End of Indian Maoists?
Sunday Island
|October 26, 2025
Five months to go, since the Home Minister Amit Shah, commonly known among hardcore BJP loyalists in Delhi as Modi's Chanakya, promised the nation that by March 2026 India would be completely free from Maoist terror. It was not an offhand remark but a calibrated assertion—one that echoed through the ranks of India's paramilitary forces and state police units spread across the dense jungles of Bastar, Bijapur, and Sukma.
The claim has since been repeated with ritualistic certainty in official briefings, as if the eradication of a 60-year-old insurgency could be reduced to a deadline. Meanwhile, last week brought a remarkable spectacle in Maharashtra: over two hundred Maoists, many with heavy bounties on their heads, surrendered in a choreographed display of contrition, their weapons neatly arrayed before television cameras. These men and women, once fugitives of the state, are now set to be redeployed—ironically—as auxiliaries to help vanquish those who refuse to yield. India's long war with itself is entering its most paradoxical phase.
The story of the Maoist movement once grandly envisioned as the "protracted people's war" is as much a chronicle of rebellion as of betrayal.

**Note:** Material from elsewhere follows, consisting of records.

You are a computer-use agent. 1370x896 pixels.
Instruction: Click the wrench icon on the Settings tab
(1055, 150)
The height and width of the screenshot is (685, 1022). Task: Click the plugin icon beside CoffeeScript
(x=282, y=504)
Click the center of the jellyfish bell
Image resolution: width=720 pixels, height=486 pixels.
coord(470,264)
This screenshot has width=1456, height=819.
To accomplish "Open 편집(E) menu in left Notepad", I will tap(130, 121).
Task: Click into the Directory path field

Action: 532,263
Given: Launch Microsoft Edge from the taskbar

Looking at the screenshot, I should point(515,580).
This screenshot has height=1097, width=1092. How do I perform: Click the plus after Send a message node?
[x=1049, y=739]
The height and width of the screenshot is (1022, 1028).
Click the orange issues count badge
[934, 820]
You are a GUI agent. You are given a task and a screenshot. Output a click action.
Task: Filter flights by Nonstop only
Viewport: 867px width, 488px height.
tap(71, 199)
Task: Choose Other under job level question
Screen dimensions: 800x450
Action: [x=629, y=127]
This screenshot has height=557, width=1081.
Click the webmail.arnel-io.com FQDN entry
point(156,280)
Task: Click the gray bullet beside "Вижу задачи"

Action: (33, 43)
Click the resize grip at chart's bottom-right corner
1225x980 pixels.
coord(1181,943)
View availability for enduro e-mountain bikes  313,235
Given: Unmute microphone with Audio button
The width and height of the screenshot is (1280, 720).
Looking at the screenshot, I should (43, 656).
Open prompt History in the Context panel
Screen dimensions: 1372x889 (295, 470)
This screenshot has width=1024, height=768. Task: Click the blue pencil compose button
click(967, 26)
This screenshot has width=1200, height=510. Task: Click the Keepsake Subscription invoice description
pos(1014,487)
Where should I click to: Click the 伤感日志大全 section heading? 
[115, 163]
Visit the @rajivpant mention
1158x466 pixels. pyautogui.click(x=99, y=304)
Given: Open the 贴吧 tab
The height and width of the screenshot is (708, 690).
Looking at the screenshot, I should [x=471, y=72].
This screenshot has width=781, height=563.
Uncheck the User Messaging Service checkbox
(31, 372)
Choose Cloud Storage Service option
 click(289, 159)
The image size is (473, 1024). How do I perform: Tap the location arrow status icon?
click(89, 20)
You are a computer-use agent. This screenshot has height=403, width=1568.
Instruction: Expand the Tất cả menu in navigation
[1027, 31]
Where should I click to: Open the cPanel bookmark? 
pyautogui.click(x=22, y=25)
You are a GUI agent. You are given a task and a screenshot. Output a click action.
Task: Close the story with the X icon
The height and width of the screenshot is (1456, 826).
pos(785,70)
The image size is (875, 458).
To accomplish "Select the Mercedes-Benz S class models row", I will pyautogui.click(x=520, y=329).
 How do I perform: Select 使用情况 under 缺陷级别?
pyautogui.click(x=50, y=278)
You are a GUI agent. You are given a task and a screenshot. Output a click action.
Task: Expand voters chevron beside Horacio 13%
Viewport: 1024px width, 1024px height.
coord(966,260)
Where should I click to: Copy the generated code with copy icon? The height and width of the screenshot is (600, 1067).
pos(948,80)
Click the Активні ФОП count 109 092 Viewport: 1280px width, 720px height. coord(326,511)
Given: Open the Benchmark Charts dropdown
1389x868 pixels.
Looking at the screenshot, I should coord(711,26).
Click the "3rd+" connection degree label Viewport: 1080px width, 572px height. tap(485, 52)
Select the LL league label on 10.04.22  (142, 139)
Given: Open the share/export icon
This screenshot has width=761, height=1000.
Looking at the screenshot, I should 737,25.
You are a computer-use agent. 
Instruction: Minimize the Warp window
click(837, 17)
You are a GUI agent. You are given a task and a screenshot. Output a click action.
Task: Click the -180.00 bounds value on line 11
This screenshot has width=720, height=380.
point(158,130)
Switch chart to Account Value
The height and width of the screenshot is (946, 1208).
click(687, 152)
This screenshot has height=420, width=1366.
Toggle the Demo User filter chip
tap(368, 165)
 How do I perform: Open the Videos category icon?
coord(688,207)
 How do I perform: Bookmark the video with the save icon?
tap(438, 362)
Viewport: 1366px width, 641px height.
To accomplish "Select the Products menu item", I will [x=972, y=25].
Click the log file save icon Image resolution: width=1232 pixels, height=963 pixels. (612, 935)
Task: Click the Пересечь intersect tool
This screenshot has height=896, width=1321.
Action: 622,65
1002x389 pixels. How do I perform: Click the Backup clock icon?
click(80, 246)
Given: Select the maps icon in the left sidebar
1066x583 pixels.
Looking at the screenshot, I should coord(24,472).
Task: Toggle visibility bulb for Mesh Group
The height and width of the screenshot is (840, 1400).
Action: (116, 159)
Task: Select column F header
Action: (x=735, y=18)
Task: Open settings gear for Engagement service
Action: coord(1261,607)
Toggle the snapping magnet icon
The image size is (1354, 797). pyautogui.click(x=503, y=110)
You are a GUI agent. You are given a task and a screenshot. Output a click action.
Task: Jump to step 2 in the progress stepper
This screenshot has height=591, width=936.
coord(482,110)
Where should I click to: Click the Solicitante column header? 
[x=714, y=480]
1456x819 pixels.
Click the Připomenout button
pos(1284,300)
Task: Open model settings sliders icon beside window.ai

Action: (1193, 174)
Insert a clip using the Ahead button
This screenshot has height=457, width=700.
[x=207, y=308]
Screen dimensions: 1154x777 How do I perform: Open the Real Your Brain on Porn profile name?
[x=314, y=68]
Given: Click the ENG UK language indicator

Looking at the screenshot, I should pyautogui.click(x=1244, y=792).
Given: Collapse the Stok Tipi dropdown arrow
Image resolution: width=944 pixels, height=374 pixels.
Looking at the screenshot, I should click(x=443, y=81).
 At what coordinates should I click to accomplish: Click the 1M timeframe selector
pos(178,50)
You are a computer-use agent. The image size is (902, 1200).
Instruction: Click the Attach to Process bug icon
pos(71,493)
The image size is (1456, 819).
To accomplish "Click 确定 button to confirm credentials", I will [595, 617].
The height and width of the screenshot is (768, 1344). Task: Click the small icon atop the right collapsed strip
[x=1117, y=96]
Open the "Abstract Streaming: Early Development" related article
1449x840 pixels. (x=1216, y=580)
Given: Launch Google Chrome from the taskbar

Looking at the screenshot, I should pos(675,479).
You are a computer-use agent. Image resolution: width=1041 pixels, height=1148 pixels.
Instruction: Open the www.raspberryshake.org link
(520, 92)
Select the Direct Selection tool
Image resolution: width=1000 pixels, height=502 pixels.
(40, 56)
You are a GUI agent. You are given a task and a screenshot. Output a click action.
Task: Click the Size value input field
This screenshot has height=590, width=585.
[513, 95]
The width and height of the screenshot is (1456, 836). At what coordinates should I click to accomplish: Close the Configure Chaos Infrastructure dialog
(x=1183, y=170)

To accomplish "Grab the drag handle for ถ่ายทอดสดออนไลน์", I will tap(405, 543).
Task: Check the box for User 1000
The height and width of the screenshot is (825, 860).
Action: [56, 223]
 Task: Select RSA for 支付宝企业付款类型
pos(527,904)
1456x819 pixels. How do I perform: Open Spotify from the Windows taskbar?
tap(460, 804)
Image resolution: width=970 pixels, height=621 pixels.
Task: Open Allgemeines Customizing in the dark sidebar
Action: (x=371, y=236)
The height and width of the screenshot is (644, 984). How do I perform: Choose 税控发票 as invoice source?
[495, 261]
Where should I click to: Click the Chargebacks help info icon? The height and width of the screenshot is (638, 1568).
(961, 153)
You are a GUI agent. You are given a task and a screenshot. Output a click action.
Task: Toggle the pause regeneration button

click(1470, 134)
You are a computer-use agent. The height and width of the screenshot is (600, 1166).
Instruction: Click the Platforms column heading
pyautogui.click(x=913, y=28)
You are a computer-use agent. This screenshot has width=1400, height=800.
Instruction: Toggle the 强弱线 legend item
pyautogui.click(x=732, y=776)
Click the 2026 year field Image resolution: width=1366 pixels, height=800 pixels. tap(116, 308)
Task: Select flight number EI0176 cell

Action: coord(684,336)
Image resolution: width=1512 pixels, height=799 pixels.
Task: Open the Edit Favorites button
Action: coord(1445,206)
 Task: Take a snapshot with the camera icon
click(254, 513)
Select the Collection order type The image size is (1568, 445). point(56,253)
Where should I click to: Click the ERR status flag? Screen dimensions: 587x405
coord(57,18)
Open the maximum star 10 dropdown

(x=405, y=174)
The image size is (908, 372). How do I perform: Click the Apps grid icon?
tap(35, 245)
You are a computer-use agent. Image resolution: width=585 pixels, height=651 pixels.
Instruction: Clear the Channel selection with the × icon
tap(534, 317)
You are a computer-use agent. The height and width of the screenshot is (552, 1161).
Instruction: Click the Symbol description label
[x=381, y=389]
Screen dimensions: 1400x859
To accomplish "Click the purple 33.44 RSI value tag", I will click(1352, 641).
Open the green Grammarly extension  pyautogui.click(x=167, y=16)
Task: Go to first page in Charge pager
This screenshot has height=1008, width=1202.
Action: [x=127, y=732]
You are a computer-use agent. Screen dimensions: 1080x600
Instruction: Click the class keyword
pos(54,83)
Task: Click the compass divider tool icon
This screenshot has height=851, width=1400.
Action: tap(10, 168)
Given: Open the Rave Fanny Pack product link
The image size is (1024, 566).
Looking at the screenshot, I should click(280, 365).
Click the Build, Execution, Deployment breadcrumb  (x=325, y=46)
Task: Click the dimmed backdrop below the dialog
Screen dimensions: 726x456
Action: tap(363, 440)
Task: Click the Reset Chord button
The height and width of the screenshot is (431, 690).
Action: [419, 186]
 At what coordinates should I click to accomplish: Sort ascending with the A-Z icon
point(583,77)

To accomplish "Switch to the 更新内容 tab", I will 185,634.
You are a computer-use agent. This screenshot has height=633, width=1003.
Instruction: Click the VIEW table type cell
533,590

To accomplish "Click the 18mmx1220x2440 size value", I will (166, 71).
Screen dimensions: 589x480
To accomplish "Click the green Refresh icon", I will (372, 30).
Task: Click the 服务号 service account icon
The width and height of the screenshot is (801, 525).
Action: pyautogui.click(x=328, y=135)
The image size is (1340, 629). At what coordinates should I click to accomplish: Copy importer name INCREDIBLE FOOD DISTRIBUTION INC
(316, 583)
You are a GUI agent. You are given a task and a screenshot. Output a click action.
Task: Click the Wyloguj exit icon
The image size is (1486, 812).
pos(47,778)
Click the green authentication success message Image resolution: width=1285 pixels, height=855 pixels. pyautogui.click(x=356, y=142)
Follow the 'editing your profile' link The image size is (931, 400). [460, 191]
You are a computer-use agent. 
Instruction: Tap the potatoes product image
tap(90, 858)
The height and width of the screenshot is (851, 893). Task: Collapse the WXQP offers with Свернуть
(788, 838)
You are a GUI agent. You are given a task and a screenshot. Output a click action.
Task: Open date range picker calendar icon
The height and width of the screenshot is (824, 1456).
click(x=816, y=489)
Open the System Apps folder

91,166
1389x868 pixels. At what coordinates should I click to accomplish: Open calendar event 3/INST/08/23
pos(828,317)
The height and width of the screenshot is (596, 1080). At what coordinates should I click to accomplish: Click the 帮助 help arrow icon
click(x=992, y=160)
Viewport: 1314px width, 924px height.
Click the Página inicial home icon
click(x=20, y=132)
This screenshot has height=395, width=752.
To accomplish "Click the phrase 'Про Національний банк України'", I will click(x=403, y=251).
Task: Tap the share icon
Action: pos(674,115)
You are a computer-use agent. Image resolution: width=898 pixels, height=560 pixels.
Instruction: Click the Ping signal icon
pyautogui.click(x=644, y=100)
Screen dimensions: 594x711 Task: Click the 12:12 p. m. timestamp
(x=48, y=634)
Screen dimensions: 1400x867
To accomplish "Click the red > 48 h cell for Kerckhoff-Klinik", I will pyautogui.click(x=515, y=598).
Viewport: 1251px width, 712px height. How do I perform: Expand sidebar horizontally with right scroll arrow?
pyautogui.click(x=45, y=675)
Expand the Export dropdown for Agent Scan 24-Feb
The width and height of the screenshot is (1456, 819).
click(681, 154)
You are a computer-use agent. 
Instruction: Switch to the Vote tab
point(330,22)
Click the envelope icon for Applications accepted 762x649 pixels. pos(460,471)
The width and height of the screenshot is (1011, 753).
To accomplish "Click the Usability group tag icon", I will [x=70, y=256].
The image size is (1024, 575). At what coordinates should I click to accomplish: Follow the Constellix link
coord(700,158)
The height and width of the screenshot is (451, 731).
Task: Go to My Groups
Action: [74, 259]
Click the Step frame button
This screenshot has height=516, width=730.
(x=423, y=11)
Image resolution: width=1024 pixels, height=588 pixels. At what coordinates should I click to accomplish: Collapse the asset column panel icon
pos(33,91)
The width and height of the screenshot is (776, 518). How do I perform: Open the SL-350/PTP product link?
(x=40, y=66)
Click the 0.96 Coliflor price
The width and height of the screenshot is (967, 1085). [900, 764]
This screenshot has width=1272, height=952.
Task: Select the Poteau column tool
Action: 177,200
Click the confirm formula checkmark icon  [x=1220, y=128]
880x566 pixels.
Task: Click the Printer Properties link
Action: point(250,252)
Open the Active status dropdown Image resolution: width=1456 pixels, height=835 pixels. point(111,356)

What began in 1967 in Naxalbari, a small village in West Bengal, as an agrarian uprising inspired by Mao Zedong's revolutionary template, metastasised over the decades into a vast subterranean network stretching from Andhra Pradesh to Bihar.
For much of the 2000s, the Communist Party of India (Maoist) exercised de facto control over territories larger than some European states, levying taxes, running kangaroo courts, and filling the vacuum left by indifferent governance. By 2010, the movement had reached its zenith—over 2,000 violent incidents were recorded that year, and more than a thousand lives were lost. The Indian state, in turn, responded with its own brand of counterinsurgency-part developmental, part punitive, and often extrajudicial.